*** MATERIAL PROVIDED Section Begins ***
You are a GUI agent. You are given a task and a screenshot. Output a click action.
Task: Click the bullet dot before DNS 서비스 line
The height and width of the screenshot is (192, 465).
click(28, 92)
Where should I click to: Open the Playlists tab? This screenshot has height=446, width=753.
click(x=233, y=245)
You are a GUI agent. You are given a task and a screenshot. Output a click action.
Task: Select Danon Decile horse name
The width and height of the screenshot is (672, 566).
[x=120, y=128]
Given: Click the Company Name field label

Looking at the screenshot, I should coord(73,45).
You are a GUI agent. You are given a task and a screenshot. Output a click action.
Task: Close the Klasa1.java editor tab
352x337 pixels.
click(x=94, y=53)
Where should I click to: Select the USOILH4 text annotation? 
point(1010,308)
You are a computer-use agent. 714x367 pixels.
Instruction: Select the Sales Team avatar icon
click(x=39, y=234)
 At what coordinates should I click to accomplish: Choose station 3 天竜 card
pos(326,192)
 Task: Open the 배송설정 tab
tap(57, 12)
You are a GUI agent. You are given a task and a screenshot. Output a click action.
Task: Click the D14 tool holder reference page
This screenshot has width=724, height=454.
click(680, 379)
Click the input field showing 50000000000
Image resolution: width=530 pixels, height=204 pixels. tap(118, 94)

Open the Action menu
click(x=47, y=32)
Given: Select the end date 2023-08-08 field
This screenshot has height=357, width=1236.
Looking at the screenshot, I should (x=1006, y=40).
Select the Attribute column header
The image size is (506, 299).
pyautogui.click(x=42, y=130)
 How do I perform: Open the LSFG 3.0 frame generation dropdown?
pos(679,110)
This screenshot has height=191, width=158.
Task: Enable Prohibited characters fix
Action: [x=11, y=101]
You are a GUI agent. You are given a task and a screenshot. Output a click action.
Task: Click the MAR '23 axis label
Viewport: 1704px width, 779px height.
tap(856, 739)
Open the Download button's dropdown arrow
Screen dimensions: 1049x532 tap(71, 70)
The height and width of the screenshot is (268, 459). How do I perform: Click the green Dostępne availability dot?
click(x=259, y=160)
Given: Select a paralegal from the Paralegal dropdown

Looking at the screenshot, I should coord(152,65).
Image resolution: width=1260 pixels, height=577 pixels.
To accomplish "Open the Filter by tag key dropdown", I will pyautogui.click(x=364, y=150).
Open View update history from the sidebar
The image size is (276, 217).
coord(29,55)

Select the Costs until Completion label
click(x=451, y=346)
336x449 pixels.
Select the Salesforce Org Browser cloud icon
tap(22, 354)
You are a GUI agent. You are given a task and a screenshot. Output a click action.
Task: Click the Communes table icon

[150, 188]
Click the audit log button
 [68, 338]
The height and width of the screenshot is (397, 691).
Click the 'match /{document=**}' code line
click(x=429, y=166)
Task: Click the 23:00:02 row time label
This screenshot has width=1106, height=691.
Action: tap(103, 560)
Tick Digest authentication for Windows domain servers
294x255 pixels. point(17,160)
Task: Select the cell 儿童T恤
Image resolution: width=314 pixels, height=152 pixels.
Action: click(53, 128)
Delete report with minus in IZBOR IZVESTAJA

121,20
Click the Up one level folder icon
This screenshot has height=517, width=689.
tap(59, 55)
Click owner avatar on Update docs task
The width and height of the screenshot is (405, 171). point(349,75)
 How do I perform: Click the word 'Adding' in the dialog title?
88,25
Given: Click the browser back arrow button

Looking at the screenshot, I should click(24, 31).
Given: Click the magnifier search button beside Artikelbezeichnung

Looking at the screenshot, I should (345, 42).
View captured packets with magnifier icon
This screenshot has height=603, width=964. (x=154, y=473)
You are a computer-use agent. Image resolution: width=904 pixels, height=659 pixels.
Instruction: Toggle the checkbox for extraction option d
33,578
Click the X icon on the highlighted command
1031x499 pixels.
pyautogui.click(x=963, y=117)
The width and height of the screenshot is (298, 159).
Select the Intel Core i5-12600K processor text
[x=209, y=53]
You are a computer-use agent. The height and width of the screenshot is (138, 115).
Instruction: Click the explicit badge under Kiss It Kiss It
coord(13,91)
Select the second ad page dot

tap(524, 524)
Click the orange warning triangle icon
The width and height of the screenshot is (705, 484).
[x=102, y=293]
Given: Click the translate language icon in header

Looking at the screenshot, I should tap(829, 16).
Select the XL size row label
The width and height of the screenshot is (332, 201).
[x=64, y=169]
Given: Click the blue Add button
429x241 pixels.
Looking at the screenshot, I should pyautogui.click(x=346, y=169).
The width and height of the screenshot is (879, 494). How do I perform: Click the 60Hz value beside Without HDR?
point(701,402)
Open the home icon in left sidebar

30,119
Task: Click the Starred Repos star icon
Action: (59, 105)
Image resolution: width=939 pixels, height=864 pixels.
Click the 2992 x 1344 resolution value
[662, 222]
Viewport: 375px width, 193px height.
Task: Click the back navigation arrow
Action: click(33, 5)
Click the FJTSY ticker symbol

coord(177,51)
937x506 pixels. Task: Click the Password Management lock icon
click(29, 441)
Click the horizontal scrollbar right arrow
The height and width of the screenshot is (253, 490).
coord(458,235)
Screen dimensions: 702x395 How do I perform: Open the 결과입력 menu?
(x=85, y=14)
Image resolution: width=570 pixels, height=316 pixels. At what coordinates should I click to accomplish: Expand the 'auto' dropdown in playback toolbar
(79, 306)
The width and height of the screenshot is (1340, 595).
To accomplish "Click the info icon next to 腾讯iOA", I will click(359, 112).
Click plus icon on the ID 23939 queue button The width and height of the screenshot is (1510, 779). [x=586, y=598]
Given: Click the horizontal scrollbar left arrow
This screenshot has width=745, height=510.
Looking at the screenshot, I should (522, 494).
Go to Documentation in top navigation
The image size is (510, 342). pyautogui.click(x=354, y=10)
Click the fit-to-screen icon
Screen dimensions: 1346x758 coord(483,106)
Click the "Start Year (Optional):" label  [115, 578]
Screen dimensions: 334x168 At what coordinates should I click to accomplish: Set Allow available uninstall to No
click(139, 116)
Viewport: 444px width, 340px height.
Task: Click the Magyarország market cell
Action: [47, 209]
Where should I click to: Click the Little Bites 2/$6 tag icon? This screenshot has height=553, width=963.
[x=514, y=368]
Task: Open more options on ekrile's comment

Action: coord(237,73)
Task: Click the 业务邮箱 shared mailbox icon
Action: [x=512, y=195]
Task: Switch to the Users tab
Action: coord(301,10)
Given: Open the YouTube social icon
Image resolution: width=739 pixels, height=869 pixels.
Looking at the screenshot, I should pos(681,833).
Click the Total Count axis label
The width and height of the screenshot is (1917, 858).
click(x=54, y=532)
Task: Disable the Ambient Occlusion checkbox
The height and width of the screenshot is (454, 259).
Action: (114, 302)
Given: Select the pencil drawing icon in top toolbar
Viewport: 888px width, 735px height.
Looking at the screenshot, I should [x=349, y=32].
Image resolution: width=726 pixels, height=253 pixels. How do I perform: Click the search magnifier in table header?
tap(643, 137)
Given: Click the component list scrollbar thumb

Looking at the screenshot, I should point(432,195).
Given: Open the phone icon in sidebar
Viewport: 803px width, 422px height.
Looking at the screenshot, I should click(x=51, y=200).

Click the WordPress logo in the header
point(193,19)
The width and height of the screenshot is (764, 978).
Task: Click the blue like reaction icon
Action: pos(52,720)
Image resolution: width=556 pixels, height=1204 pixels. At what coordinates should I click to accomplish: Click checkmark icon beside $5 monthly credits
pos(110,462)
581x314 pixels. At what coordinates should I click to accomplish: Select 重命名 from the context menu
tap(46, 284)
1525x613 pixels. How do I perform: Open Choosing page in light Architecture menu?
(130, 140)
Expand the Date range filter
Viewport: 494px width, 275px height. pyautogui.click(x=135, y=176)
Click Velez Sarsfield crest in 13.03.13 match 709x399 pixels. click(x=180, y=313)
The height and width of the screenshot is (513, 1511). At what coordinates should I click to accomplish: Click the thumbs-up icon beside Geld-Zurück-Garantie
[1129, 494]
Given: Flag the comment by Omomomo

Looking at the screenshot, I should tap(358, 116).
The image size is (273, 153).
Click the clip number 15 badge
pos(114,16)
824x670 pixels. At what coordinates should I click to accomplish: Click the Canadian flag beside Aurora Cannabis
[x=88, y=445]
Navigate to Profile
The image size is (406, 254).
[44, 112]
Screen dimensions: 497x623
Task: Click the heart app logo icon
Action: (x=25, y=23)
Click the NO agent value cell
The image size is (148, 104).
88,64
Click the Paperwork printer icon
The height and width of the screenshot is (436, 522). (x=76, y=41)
*** MATERIAL PROVIDED Section Ends ***
The lines above from the one containing "Click the input field showing 50000000000" through the one containing "Select the Attribute column header" are to be set down exactly, and no others.

» WORKED SOLUTION:
Click the input field showing 50000000000
Image resolution: width=530 pixels, height=204 pixels. tap(118, 94)

Open the Action menu
click(x=47, y=32)
Given: Select the end date 2023-08-08 field
This screenshot has height=357, width=1236.
Looking at the screenshot, I should (x=1006, y=40).
Select the Attribute column header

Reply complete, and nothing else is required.